I’m a child, let me state this for the record now, your honour. I am a child, and when someone hands me a bag with presents in it, I’m going to take a look, even if I’m never going to actually use or consume the contents of this mysterious sheath of plastic between me and the free bits and bobs doled out at events, presumably in the vague hope of tilting our bias towards the positive. In the bag was a massive plastic cup – protein shake mixer, I suppose, though I only use it for water, even now – and various discs and bits of paper allowing us access to the images, videos and banners we’d need to compile the visual aspect of the article.
However, hidden near the bottom, was a little tub of what I can only describe as mild steroids.
“Weight Gain Pills,” the label loudly proclaimed.
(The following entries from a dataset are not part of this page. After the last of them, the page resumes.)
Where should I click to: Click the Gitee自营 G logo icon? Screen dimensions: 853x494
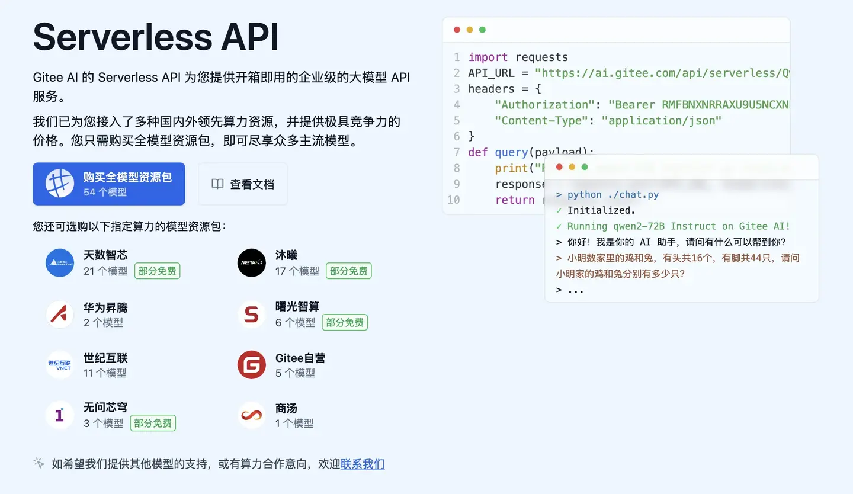point(251,364)
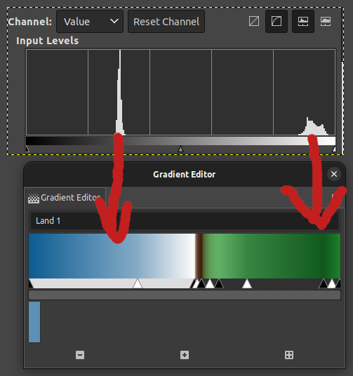Viewport: 353px width, 376px height.
Task: Close the Gradient Editor dialog
Action: pyautogui.click(x=334, y=174)
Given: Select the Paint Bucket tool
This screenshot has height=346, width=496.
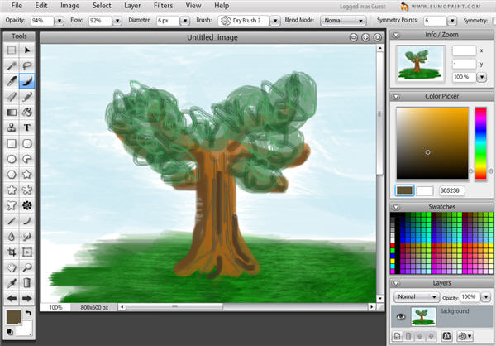Looking at the screenshot, I should [27, 113].
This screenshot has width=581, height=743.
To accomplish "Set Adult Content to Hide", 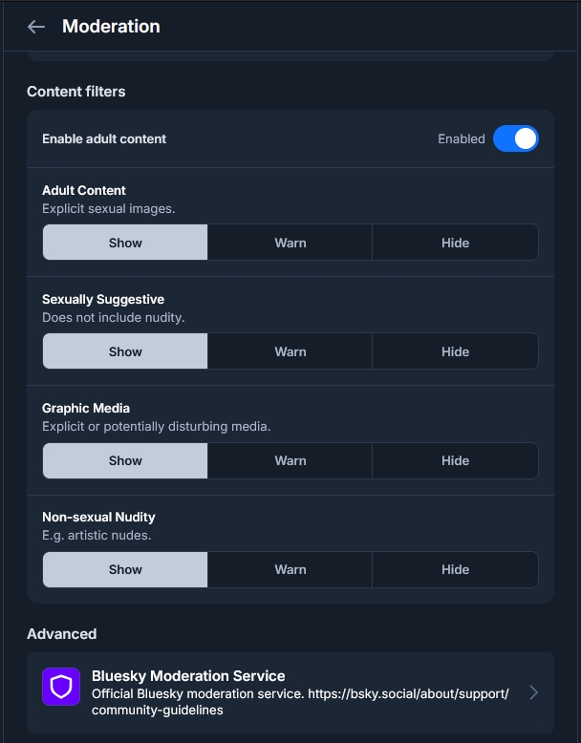I will [x=455, y=243].
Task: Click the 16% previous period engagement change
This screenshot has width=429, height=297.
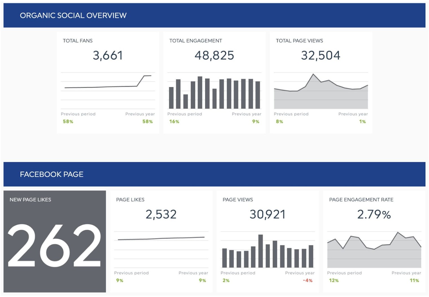Action: (x=174, y=122)
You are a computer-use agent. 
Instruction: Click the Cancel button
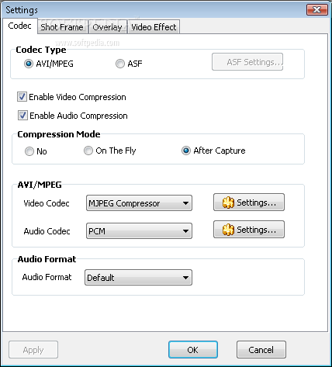click(x=261, y=350)
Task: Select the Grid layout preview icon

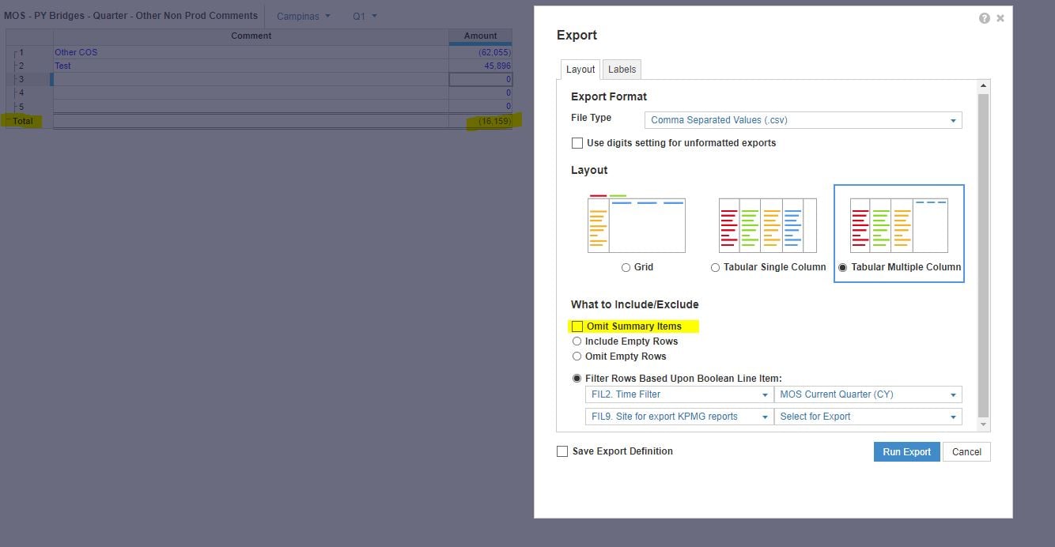Action: point(637,224)
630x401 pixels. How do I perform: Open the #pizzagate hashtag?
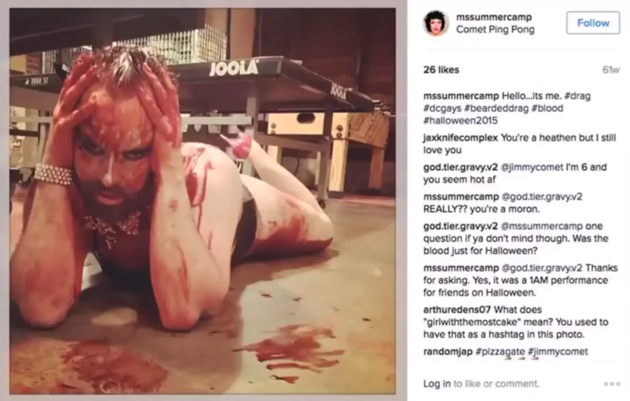(x=500, y=352)
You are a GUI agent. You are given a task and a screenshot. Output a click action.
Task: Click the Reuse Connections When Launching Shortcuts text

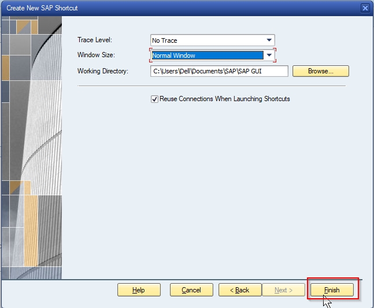[x=225, y=99]
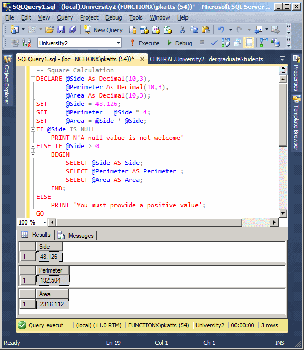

After presuming this to be the case, Lex’s mother – a nurse of some thirty-plus years – assured me this was not, indeed, the case at all. In fact, they’d given a load of games journalists a bag full of steroid-chugging manly equipment to firmly put us on the road to looking like the blokes on the covers of Men’s Health who we all claim to despise but secretly admire for their ability to put the gym over the other G-word (I am, of course, referring to “gamerscore”).
Bags of stuff, however, don’t exist in the financial journalism world, as far as I’m aware. Information vital to the talk taking place is of course, present, but outside this, there are no legendary bags of swag. There are, therefore, no more awkward thank yous on receipt of said bag, and then the mad hunt to find somewhere to leave it inconspicuously so the publication’s office staff don’t think you’ve been bought off (they needn’t worry, the game was of questionable entertainment and filled with the precise sort of hyper-macho bikini-clad sweating muscular bullshit that makes FHM one of the most successful magazines in the country despite a complete lack of journalistic merit – and yet a five star review by The Daily Star is more valuable to my District 9 DVD than a mediocre review by The Guardian).
Soon I’m off to a course to brush up on my knowledge of the financial services industry. My father is an independent financial adviser, and, though he denies it, a bloody good columnist for a number of financial publications. Growing up in that household, I took business studies at GCSE, though initially it was simply to understand what he was talking about when he got home from work. Finding that business studies is simply a mixture of basic maths and common sense, I decided to persue the subject to A-level, before realising I’d rather write about the company with a big return, rather than having a 90-hour-a-week part in bringing the revenue in.
Fund management, new banking laws, the RDR (a law stating your examination qualifications have to be redone to continue being an IFA in a post-2012 environment): all of these are important to me, now, though I realise they’ve all had some resonance in my life growing up in a household where I was taught to budget before I was taught to pronounce the word itself. An odd childhood, sure, but it’s resulted in financial stability and a forward thinking attitude.
Sometimes, if you’re writing a blog post, it’s best not think forward. I’ve gotten through 1398 words in 15 minutes or so simply by writing without thinking, and it’s all very well. With news, there’ll be press releases, maybe a calculator application open; and with features, simply myself, a keyboard, and occasionally a phone to harass poor IFAs/developers about what exactly makes their pension plan advice/level 27 sub-boss so damn important and better than that of everyone else.
*pause*
Good lord, will someone give my writing purpose, before I start penning romantic comedy novels.